According to data from Laing & Buisson the average uplift in baseline fee rates for older people set by UK local authorities was just 1.6 per cent, which is significantly below the uplift of 2.5 per cent that Laing & Buisson estimates is needed in 2012/13 to keep pace with care home cost inflation.
If local authority baseline fees fail to match the costs of the specific care home in which the self-funder has been living, families and friends are then required to fund the difference.
It is estimated by the LGiU that 25% of originally self-funding residents will come to rely on local authority funding after exhausting their savings and assets on their care fees and falling below the means tested threshold.[vi]
According to Laing & Buisson, on average English councils are paying £480 per week for residential care in 2012/13, approximately £50-£140 less than the ‘fair market range' price of £528-£623.

Stored dataset items
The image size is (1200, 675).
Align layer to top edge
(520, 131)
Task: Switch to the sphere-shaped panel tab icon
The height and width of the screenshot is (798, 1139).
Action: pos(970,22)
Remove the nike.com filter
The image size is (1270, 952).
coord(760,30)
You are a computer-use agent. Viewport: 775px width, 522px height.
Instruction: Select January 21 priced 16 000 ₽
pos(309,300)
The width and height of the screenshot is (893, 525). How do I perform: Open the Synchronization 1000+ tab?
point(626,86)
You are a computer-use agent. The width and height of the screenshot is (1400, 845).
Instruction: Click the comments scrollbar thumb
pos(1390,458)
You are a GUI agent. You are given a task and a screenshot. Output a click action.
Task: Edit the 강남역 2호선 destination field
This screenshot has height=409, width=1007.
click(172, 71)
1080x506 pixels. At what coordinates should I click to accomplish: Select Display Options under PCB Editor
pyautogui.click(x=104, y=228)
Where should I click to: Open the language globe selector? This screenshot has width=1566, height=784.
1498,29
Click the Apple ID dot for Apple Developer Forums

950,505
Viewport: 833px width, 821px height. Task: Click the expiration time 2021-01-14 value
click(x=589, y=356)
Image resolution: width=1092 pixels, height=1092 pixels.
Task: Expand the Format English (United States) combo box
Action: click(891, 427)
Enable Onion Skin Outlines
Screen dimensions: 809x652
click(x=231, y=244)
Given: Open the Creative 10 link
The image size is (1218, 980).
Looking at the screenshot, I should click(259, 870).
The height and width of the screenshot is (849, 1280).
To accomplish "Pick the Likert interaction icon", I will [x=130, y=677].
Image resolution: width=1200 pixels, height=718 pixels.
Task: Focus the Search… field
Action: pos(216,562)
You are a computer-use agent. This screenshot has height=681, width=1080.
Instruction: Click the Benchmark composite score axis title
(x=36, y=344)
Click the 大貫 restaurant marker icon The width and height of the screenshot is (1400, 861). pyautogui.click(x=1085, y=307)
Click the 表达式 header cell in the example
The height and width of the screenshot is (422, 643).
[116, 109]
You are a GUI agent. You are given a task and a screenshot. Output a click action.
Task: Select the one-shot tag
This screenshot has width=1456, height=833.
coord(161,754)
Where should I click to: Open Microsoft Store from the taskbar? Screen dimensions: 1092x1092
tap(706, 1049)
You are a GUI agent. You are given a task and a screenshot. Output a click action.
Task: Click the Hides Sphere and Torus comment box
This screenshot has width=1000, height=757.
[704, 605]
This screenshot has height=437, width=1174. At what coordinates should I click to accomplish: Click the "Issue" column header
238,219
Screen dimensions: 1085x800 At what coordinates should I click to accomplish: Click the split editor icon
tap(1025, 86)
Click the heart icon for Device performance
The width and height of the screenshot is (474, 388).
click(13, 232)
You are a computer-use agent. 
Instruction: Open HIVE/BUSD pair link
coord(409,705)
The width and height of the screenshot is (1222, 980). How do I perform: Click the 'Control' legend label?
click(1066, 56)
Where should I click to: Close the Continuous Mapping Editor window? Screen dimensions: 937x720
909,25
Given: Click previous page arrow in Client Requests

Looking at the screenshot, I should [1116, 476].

_PROMPT_
Continue the excerpt on local authority care home fees in England, picking up after its final sentence.

_TASK OUTPUT_
The ‘fair market range' is calculated using the Laing & Buisson approved method of estimating the regional and national pricing for residential care, incorporating property prices, staffing, training, overheads and return on investment in order to arrive at a fair market cost for care fees .[vii]
Age UK also warns that inadequate local authority baseline fee levels will have serious consequence for self-funding residents. At the moment many self-funders have to pay higher rates and are in effect subsidising residents funded by the local authority. In the longer term, the rate paid by a local authority will determine the calculation for care costs under the Government's 2016 proposals for a £75,000 cap on lifetime care costs. If the baseline rates remain well below the inflationary rate, self-funders will find that the ‘care cost meter' will underestimate care costs, making it a longer process for care home residents to reach the £75,000 threshold so the cap will help fewer people than previously thought
This is the third year in succession in which baseline fee rates have been outstripped by care home costs, amounting to an accumulative 4.8 per cent drop over the last three years since the Coalition Government first came to power.
Age UK believes that such underfunding, if allowed to continue, will have two detrimental effects. Within individual care homes, providers will be forced cut costs, which could impact on the investment in staffing levels and training that is vital to maintain quality of care. Secondly the consequences for the wider care home sector are likely to be serious increasingly threatening the financial stability and even the viability of the care home sector.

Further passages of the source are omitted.